Trying to overthrow the myths, Go Ultra Low released its findings that on top of the average £750 ($1,040 USD)annual savings on the fuel bills (electricity compared to fuel), there is significant savings potential in servicing and maintenance of BEVs.
Average motorists in UK pay £400 ($550 USD) a year for car servicing and maintenance, while for EVs that amount is more alike £96 ($133). Average servicing and maintenance savings by switching to an pure electric car could be then be £306 ($424) annucally.
"UK motorists could save an average of £306 a year in garage bills by switching to a new electric car, according to research published today by the government and industry-backed Go Ultra Low campaign.
Every year, the average motorist forks out £400 for servicing and maintenance for their petrol or diesel car – more than four times the equivalent £96 per year cost for an electric vehicle.
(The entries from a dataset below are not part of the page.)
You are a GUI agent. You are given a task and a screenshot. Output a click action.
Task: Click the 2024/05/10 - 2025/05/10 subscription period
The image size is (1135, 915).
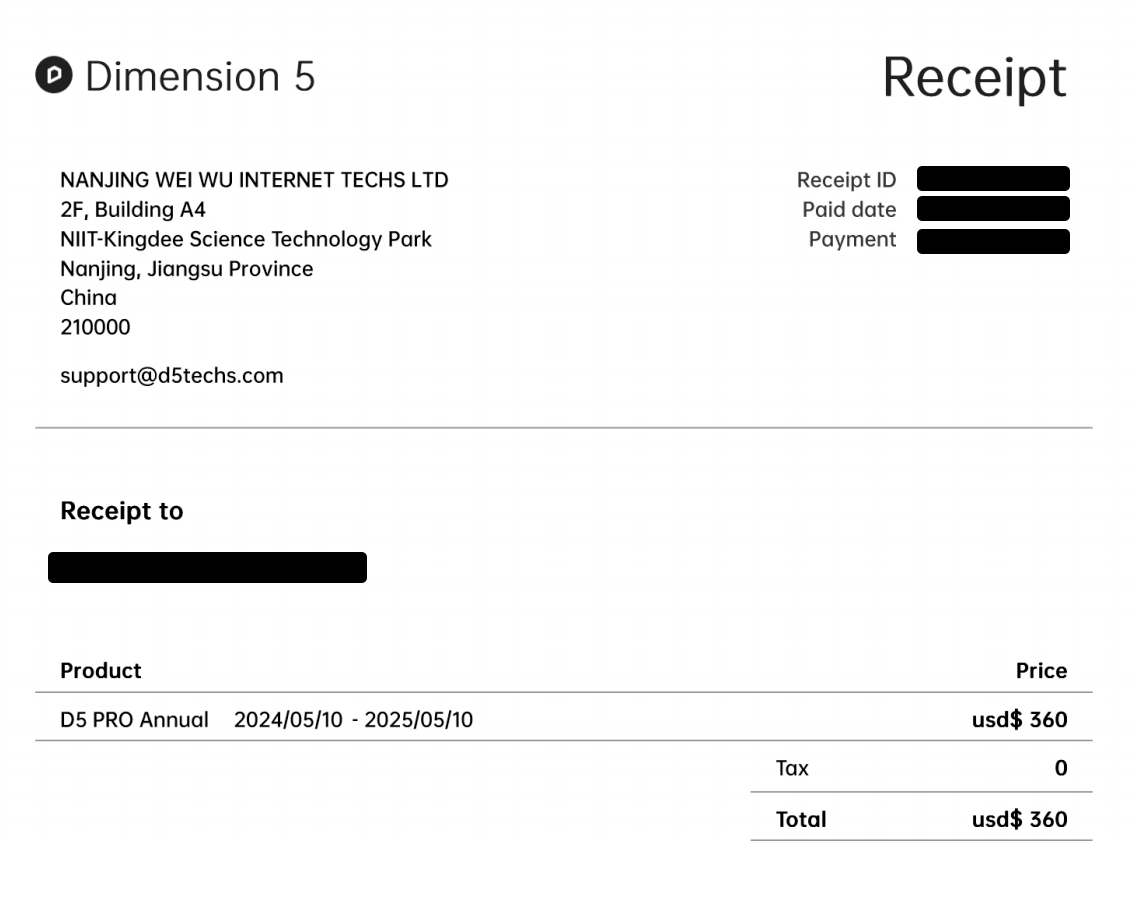353,720
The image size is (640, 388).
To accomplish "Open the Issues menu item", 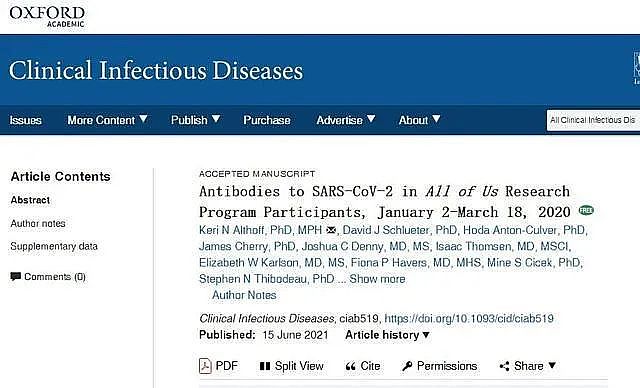I will point(25,120).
The findings from Go Ultra Low’s study of UK drivers reveal the extent of savings that ultra low emission vehicles (ULEVs) offer compared to petrol and diesel cars."
By extrapolating the findings to the whole car market the £13 billion per year spending across the country could turn into £3 billion and around £10 billion (nearly $14 billion) would be savings every year.
"The gap in running costs becomes even greater for some. In the same research, it was discovered that more than a third of petrol and diesel car drivers are currently paying significant additional service and maintenance costs, with 36% of respondents saying that they paid further sums of between £101 and £200 per year for unanticipated costs.
There are wider implications of having a car off the road for servicing. 36% of those surveyed claimed to have lost between £100 and £250 of income due to the inconvenience of their conventionally powered cars having to be kept and worked on in a garage."
50,000 plug-ins in UK at the end of 2015
The number of plug-in (including plug-in hybrids) now exceed in UK 50,000 - pure electric cars are in the minority of those 50,000 and the car market is like blue ocean for EVs.
"Plug-in electric car sales continue to rise at a rapid rate, with more than 28,000 ULEVs registered in 2015 – more than the previous five years combined. The 2015 plug-in car market growth almost doubled 2014’s total, surpassing the previous year’s 14,532 registrations total by 94%. Almost 50,000 Plug-in Car Grant-eligible EVs have been registered since the initiative launched in 2011."
Poppy Welch, Head of Go Ultra Low, said:
“Pure electric vehicles have fewer moving parts than cars with an internal combustion engine. This means that there are fewer things which require maintenance, and servicing is simpler and cheaper to complete with fewer consumables. Drivers dread unexpected large repair bills, but as more motorists switch to electric vehicles, these killer bills are becoming a thing of the past.
“It’s time that the British public realise just how cheap electric vehicles are to live with – and it’s not just the cut-price servicing. Fuel and running costs can be as low as 2p per mile and plug-in vehicles benefit from the lowest rates of tax, offering the average driver significant cost savings.”